De más está decir que lejos de ayudar a los nóveles escritores a advertir sus errores u omisiones para perfeccionar su labor, este tipo de frases se abocan a humillarlos para que no osen volver a escribir. Se trata del goce obsceno en destruir ilusiones. Del “placer” mediocre en la maldad sin riesgo. La clase a la que pertenece Yrigoyen es bastante conocida. Es la del “esteta” que proclama navegar el éter del ideal pero que no puede retener el impulso de defecar en público. Es la vieja clase de los letra-tenientes de la lumpen-aristocracia. Si quieren conocerla mejor, vuelvan a El círculo de los escritores asesinos de Diego Trelles y relean las descripciones del “crítico” García Ordoñez.

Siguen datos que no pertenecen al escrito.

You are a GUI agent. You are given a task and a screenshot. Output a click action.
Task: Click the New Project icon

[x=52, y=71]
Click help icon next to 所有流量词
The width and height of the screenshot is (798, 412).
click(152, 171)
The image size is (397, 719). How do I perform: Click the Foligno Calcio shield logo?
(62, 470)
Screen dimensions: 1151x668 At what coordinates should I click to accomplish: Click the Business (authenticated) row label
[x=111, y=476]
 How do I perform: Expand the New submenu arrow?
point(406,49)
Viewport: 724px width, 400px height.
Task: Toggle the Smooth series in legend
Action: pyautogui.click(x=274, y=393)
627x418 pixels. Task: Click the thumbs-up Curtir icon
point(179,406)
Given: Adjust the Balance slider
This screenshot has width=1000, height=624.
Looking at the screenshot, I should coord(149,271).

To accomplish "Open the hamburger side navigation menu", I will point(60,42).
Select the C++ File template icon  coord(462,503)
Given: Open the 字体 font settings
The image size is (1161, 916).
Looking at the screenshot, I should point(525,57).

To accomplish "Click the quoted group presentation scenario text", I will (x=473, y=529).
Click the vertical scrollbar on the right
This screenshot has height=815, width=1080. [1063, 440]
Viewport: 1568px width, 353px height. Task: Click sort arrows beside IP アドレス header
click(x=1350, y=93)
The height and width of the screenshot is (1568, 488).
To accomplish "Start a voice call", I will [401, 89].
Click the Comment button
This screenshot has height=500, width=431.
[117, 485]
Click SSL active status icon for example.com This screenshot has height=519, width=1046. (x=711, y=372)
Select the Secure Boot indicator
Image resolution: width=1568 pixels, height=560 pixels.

Recién ahora puedo apreciar esta novela, cuya importancia radica no tanto en precisar un tipo social conocido como en esbozar los contornos de un fantasma que aqueja a los jóvenes escritores. Me explico. Los García Ordoñeces del mundo en efecto existen. Pero el dolor y la ira que provocan en los jóvenes escritores depende de una creencia fantasmática en que el Otro (el crítico de los grandes medios, por ejemplo) sabe algo de mi verdadero valor. Mi intención en este escrito ha sido la de ayudar a atravesar ese fantasma, señalar que son solo tigres de papel. Como lo sabía Mao, los tigres de papel coletean y muerden: no es falso que su uso de los grandes medios tiene algún efecto en la opinión pública. Pero como realmente carecen de voluntad de saber, no son tan fieros como se piensa y se arrugan cuando uno vuelve a escribir.